Ainsi, on a pu noter que la plus grande partie de la cocaïne qui arrive par
voie maritime dans les ports espagnols, belges et hollandais, provient de ports
des côtes pacifique et atlantique (en particulier celui de Turbo dans l'Urabá)
situés dans des territoires qui sont sous le contrôle politique et militaire
des Autodéfenses unies de Colombie (AUC, milice paramilitaire d’extrême droite).
Or, c’est au niveau des exportations que se font les profits les plus
importants. Les paramilitaires, qui sont maintenant présents dans pratiquement
tous les départements du pays, font une vraie guerre de contrôle du territoire
aux mouvements de guérilla pour récupérer les régions productrices de coca qui
sont leur base économique commune[50].
Logique circulaire : cette guerre est d'autant plus nécessaire que le
financement du conflit entre les deux groupes est de plus en plus coûteux.
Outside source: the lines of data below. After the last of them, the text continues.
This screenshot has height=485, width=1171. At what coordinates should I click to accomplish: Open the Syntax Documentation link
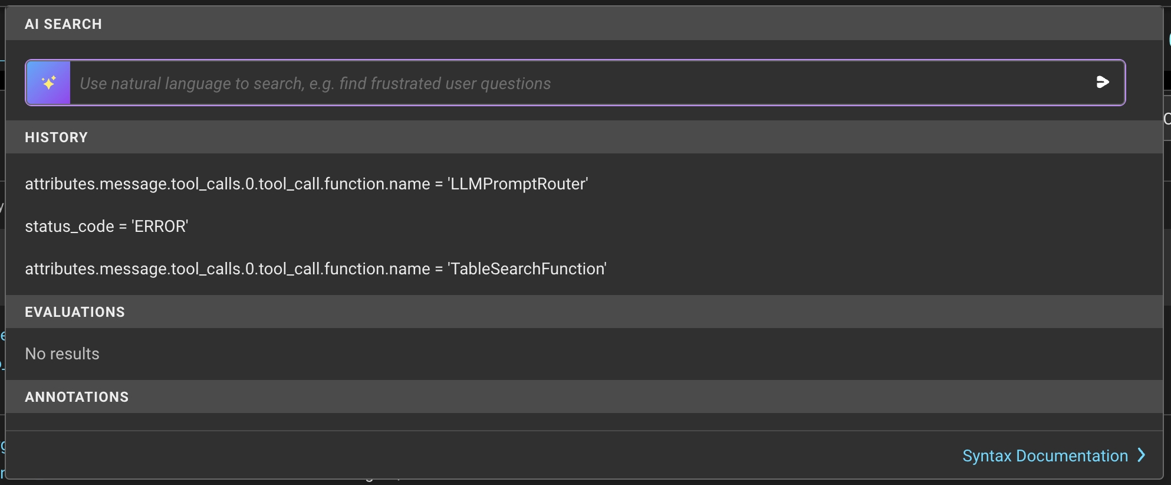[x=1044, y=456]
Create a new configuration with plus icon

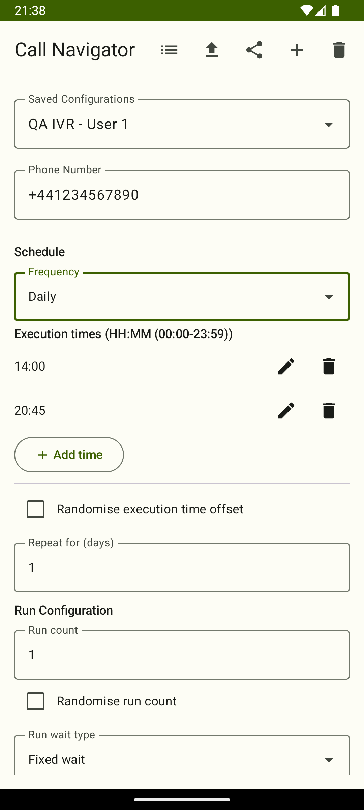coord(297,50)
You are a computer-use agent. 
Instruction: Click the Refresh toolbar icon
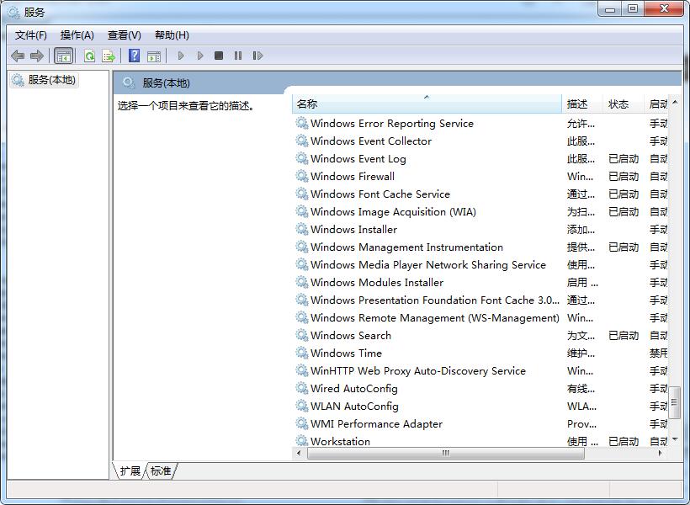pyautogui.click(x=89, y=56)
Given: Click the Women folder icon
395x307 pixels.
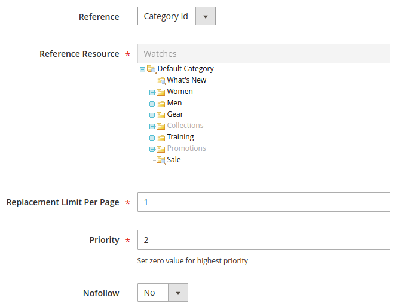Looking at the screenshot, I should (x=160, y=92).
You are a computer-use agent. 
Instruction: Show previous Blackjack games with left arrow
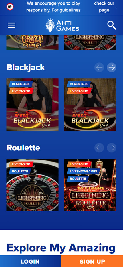click(x=99, y=67)
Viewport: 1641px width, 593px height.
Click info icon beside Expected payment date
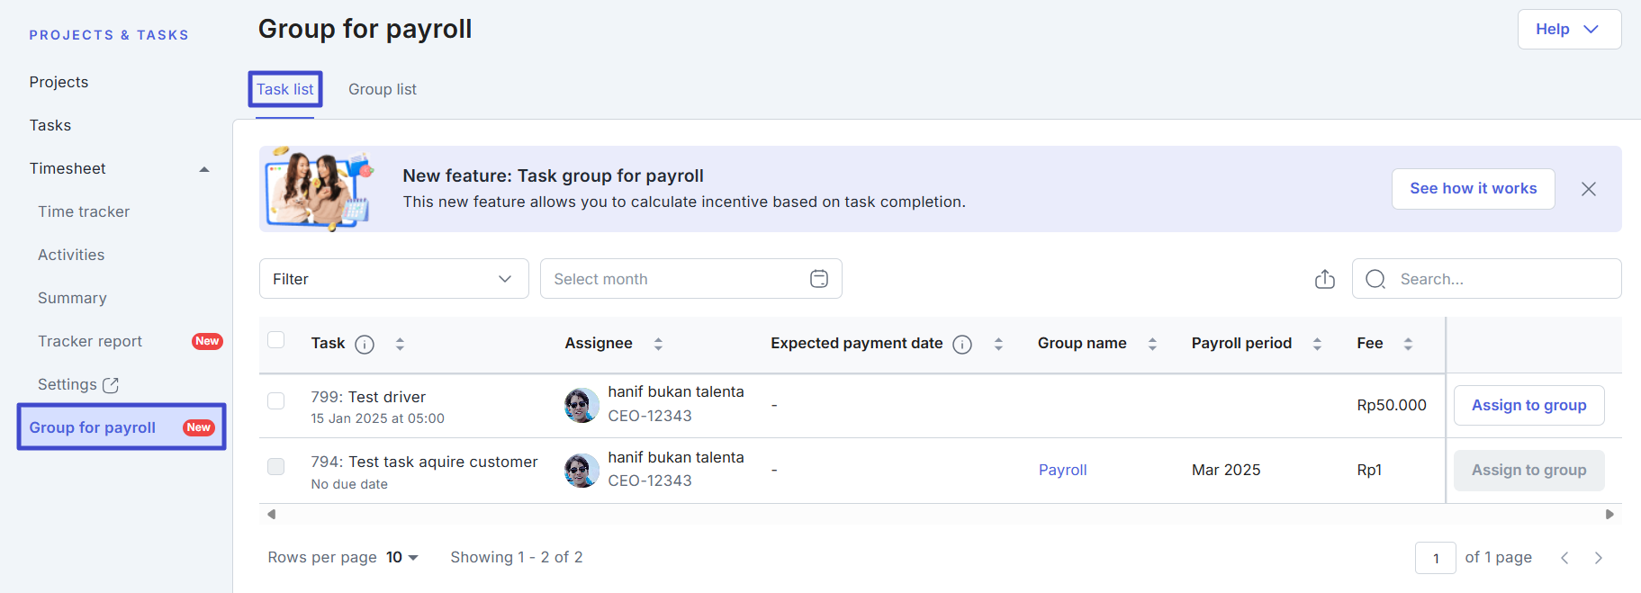962,345
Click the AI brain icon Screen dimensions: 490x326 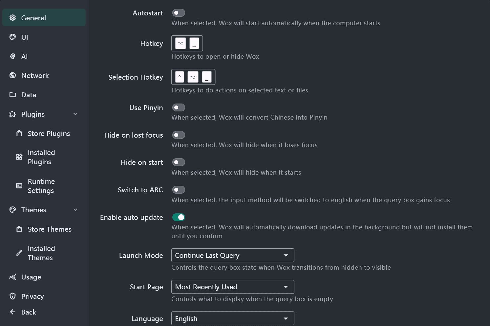pyautogui.click(x=13, y=56)
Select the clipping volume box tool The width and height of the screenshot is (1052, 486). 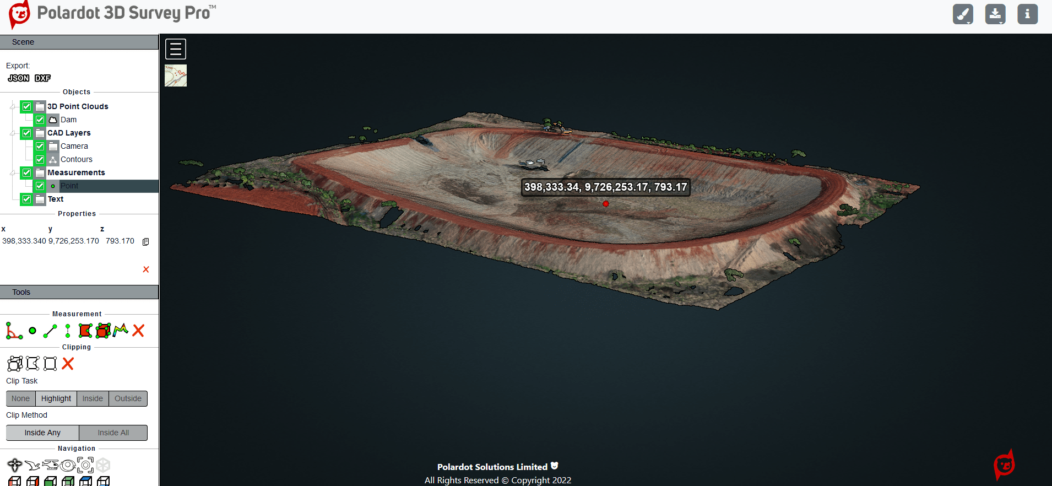pyautogui.click(x=15, y=364)
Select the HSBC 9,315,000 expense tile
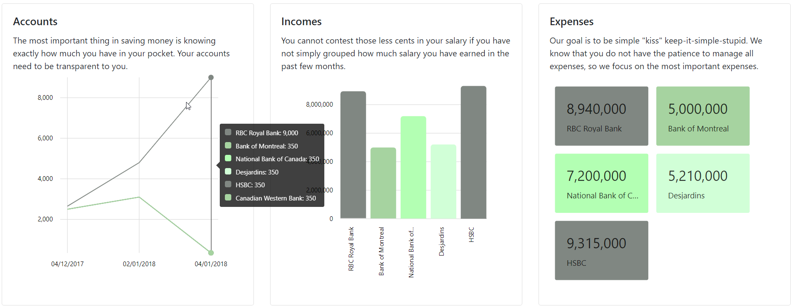The image size is (795, 308). 601,250
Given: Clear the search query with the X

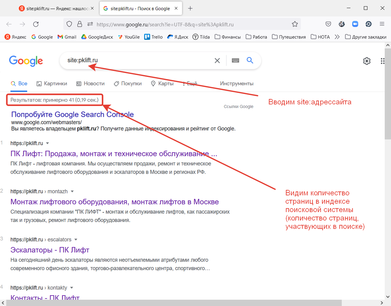Looking at the screenshot, I should click(217, 60).
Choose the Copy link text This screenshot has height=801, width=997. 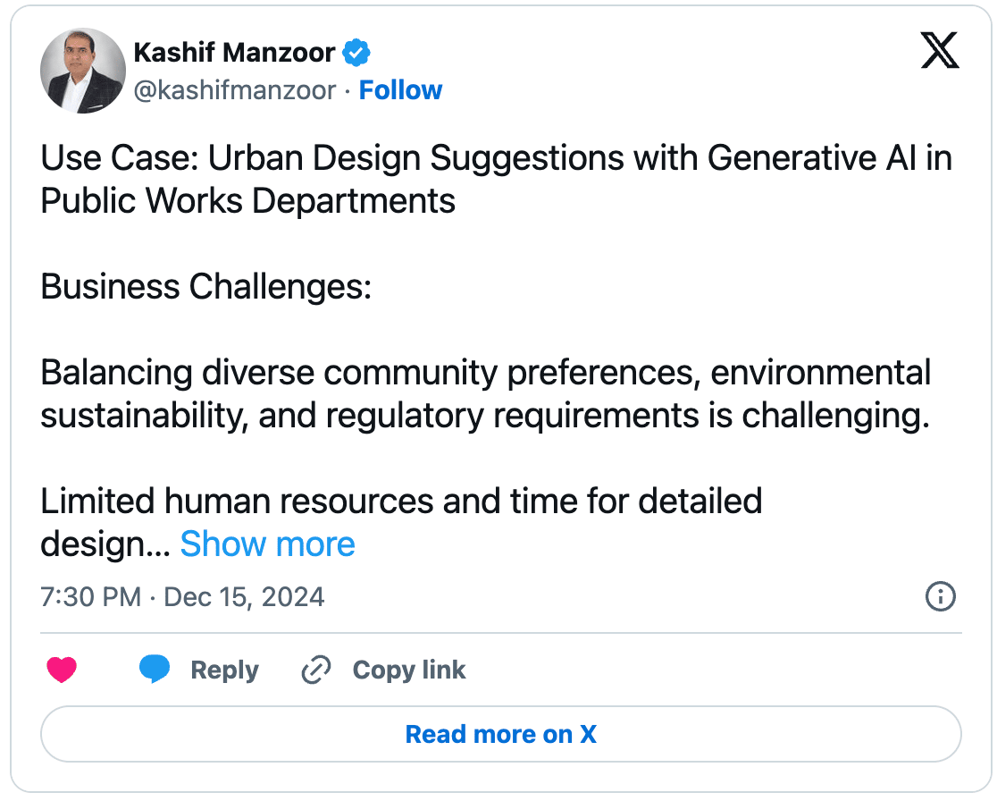[x=409, y=670]
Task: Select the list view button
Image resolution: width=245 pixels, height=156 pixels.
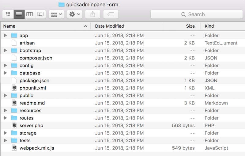Action: (19, 14)
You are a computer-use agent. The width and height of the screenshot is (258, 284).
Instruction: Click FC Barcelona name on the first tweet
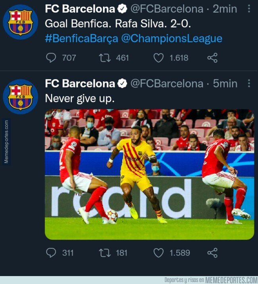tap(80, 9)
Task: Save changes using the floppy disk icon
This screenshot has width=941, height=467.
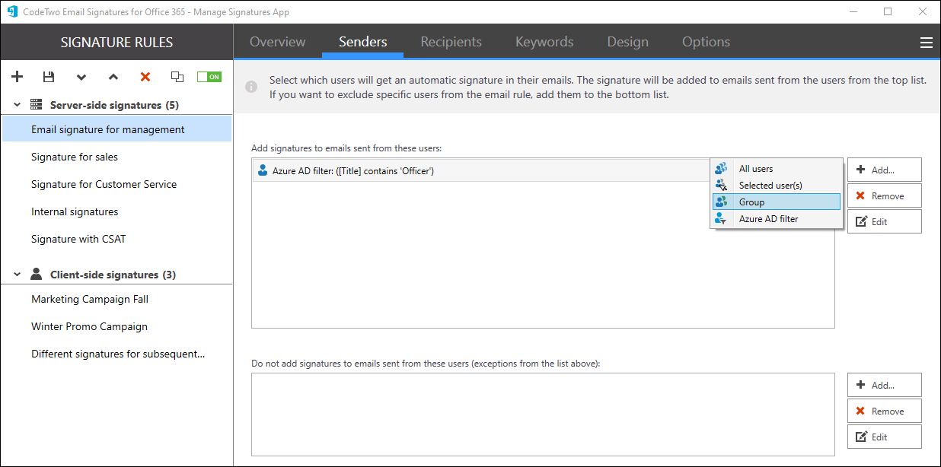Action: pyautogui.click(x=49, y=76)
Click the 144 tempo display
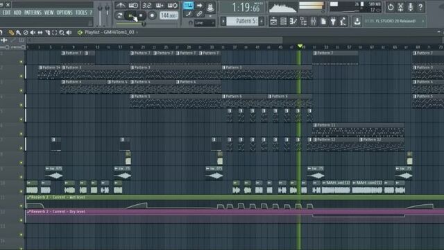This screenshot has width=444, height=250. (169, 15)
L’affrontement direct et généralisé pour le
contrôle des zones productrices de drogues entre les FARC et les paramilitaires
peut être daté des grandes marches des paysans cocaleros d’août et
septembre 1996. Le motif de ces grandes manifestations était de protester
contre la politique de fumigation massif du gouvernement dans les zones
amazoniennes déclarées par le gouvernement Zones spéciales d’ordres public
(ZEOP) où l’autorité était transférée aux forces de répression. Bien que les
organisations de producteurs de coca aient toujours prétendu avoir agi de façon
autonome, le gouvernement a accusé les FARC et les narcos d’avoir suscité et
organisé le mouvement. Les réponses données à Ferro Medina par des leaders
paysans[51]
est que si les narcos ont « été obligés » de l’appuyer, se contentant
de leur livrer des vivres et d’autres fournitures, la guérilla a voulu d’une
part en faire une démonstration de sa force et d’autre part élargir son
influence sur le mouvement paysan. Un dirigeant des FARC admet pour sa part que
le mouvement a été minutieusement préparé durant une année[52].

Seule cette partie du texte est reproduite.